BEGIN Supplied records

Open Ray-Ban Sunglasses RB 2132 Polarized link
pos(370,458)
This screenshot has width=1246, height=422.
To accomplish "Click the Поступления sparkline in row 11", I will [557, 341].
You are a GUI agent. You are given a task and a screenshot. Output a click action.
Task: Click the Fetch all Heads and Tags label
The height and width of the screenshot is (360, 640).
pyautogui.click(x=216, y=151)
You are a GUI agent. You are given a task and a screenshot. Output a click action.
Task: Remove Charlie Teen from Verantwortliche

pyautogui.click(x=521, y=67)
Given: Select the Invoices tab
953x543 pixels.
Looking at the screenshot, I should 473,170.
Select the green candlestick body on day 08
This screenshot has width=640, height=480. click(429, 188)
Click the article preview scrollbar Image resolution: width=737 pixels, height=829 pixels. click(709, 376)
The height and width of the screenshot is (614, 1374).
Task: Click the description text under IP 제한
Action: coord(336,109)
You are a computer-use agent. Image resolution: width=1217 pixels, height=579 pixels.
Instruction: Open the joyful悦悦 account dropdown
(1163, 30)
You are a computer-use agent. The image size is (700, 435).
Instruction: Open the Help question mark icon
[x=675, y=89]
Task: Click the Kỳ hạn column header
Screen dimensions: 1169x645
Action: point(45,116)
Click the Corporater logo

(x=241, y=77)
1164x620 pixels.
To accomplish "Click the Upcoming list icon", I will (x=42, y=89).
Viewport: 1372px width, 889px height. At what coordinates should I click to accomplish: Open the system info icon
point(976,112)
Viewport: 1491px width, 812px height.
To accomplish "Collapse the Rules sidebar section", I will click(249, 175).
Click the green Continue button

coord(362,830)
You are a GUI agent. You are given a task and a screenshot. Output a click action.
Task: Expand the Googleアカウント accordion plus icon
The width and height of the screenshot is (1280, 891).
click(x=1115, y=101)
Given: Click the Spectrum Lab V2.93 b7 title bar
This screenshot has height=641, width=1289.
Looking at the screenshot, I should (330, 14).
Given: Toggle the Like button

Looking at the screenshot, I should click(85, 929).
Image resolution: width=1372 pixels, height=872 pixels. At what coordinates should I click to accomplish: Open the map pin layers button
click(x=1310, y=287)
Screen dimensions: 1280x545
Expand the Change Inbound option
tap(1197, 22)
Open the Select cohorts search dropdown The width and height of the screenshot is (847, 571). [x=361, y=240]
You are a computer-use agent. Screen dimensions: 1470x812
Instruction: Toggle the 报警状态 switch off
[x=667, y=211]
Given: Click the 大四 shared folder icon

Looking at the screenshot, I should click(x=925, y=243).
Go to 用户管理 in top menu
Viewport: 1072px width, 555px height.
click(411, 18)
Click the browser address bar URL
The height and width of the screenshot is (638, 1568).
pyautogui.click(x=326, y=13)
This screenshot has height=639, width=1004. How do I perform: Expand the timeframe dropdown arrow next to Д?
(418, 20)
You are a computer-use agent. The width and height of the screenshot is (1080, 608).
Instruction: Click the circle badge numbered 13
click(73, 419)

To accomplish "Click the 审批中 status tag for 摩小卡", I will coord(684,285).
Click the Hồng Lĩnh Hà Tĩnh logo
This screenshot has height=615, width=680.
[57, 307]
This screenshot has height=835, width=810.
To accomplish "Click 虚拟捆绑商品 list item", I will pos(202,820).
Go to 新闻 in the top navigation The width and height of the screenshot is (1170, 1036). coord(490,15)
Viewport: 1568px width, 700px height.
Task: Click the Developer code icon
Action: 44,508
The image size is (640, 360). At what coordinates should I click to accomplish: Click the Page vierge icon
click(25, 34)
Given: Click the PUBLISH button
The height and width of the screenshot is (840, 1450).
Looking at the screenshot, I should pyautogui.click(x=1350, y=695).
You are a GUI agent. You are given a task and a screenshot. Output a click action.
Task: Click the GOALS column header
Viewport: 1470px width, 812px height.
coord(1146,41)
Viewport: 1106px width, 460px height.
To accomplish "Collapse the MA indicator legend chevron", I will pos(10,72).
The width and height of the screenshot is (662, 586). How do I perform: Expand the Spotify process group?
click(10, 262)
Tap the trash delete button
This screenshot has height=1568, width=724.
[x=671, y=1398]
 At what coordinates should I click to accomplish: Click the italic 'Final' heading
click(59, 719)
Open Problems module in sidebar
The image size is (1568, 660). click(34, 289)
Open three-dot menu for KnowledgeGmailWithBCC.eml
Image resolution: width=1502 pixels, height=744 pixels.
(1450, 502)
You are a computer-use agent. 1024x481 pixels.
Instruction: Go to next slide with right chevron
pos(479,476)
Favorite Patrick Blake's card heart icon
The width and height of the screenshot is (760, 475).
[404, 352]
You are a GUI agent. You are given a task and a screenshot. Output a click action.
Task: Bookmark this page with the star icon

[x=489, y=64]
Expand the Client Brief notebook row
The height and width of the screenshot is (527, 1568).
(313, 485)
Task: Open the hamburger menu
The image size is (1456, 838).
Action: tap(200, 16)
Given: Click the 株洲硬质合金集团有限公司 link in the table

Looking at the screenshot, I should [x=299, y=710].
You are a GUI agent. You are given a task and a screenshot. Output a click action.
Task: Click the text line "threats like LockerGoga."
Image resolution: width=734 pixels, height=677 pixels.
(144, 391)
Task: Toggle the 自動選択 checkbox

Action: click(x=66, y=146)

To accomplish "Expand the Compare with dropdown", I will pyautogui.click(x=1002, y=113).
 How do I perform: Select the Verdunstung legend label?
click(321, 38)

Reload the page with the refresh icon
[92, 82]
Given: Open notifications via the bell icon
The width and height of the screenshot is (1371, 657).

END Supplied records

--- Short task ---
Rewrite all the records with every "GUI agent" changed to "desktop assistant". Leave everything else the same.

--- Expected output ---
Open Ray-Ban Sunglasses RB 2132 Polarized link
pos(370,458)
This screenshot has width=1246, height=422.
To accomplish "Click the Поступления sparkline in row 11", I will [557, 341].
You are a desktop assistant. You are given a task and a screenshot. Output a click action.
Task: Click the Fetch all Heads and Tags label
The height and width of the screenshot is (360, 640).
pyautogui.click(x=216, y=151)
You are a desktop assistant. You are given a task and a screenshot. Output a click action.
Task: Remove Charlie Teen from Verantwortliche

pyautogui.click(x=521, y=67)
Given: Select the Invoices tab
953x543 pixels.
Looking at the screenshot, I should 473,170.
Select the green candlestick body on day 08
This screenshot has width=640, height=480. click(429, 188)
Click the article preview scrollbar Image resolution: width=737 pixels, height=829 pixels. click(709, 376)
The height and width of the screenshot is (614, 1374).
Task: Click the description text under IP 제한
Action: coord(336,109)
You are a computer-use agent. Image resolution: width=1217 pixels, height=579 pixels.
Instruction: Open the joyful悦悦 account dropdown
(1163, 30)
You are a computer-use agent. The image size is (700, 435).
Instruction: Open the Help question mark icon
[x=675, y=89]
Task: Click the Kỳ hạn column header
Screen dimensions: 1169x645
Action: point(45,116)
Click the Corporater logo

(x=241, y=77)
1164x620 pixels.
To accomplish "Click the Upcoming list icon", I will (x=42, y=89).
Viewport: 1372px width, 889px height. At what coordinates should I click to accomplish: Open the system info icon
point(976,112)
Viewport: 1491px width, 812px height.
To accomplish "Collapse the Rules sidebar section", I will click(249, 175).
Click the green Continue button

coord(362,830)
You are a desktop assistant. You are given a task and a screenshot. Output a click action.
Task: Expand the Googleアカウント accordion plus icon
The width and height of the screenshot is (1280, 891).
click(x=1115, y=101)
Given: Click the Spectrum Lab V2.93 b7 title bar
This screenshot has height=641, width=1289.
Looking at the screenshot, I should (330, 14).
Given: Toggle the Like button

Looking at the screenshot, I should click(85, 929).
Image resolution: width=1372 pixels, height=872 pixels. At what coordinates should I click to accomplish: Open the map pin layers button
click(x=1310, y=287)
Screen dimensions: 1280x545
Expand the Change Inbound option
tap(1197, 22)
Open the Select cohorts search dropdown The width and height of the screenshot is (847, 571). [x=361, y=240]
You are a computer-use agent. Screen dimensions: 1470x812
Instruction: Toggle the 报警状态 switch off
[x=667, y=211]
Given: Click the 大四 shared folder icon

Looking at the screenshot, I should click(x=925, y=243).
Go to 用户管理 in top menu
Viewport: 1072px width, 555px height.
click(411, 18)
Click the browser address bar URL
The height and width of the screenshot is (638, 1568).
pyautogui.click(x=326, y=13)
This screenshot has height=639, width=1004. How do I perform: Expand the timeframe dropdown arrow next to Д?
(418, 20)
You are a computer-use agent. The width and height of the screenshot is (1080, 608).
Instruction: Click the circle badge numbered 13
click(73, 419)

To accomplish "Click the 审批中 status tag for 摩小卡", I will coord(684,285).
Click the Hồng Lĩnh Hà Tĩnh logo
This screenshot has height=615, width=680.
[57, 307]
This screenshot has height=835, width=810.
To accomplish "Click 虚拟捆绑商品 list item", I will pos(202,820).
Go to 新闻 in the top navigation The width and height of the screenshot is (1170, 1036). coord(490,15)
Viewport: 1568px width, 700px height.
Task: Click the Developer code icon
Action: 44,508
The image size is (640, 360). At what coordinates should I click to accomplish: Click the Page vierge icon
click(25, 34)
Given: Click the PUBLISH button
The height and width of the screenshot is (840, 1450).
Looking at the screenshot, I should pyautogui.click(x=1350, y=695).
You are a desktop assistant. You are given a task and a screenshot. Output a click action.
Task: Click the GOALS column header
Viewport: 1470px width, 812px height.
coord(1146,41)
Viewport: 1106px width, 460px height.
To accomplish "Collapse the MA indicator legend chevron", I will pos(10,72).
The width and height of the screenshot is (662, 586). How do I perform: Expand the Spotify process group?
click(10, 262)
Tap the trash delete button
This screenshot has height=1568, width=724.
[x=671, y=1398]
 At what coordinates should I click to accomplish: Click the italic 'Final' heading
click(59, 719)
Open Problems module in sidebar
The image size is (1568, 660). click(34, 289)
Open three-dot menu for KnowledgeGmailWithBCC.eml
Image resolution: width=1502 pixels, height=744 pixels.
(1450, 502)
You are a computer-use agent. 1024x481 pixels.
Instruction: Go to next slide with right chevron
pos(479,476)
Favorite Patrick Blake's card heart icon
The width and height of the screenshot is (760, 475).
[404, 352]
You are a desktop assistant. You are given a task and a screenshot. Output a click action.
Task: Bookmark this page with the star icon

[x=489, y=64]
Expand the Client Brief notebook row
The height and width of the screenshot is (527, 1568).
(313, 485)
Task: Open the hamburger menu
The image size is (1456, 838).
Action: tap(200, 16)
Given: Click the 株洲硬质合金集团有限公司 link in the table

Looking at the screenshot, I should [x=299, y=710].
You are a desktop assistant. You are given a task and a screenshot. Output a click action.
Task: Click the text line "threats like LockerGoga."
Image resolution: width=734 pixels, height=677 pixels.
(144, 391)
Task: Toggle the 自動選択 checkbox

Action: click(x=66, y=146)

To accomplish "Expand the Compare with dropdown", I will pyautogui.click(x=1002, y=113).
 How do I perform: Select the Verdunstung legend label?
click(321, 38)

Reload the page with the refresh icon
[92, 82]
Given: Open notifications via the bell icon
The width and height of the screenshot is (1371, 657).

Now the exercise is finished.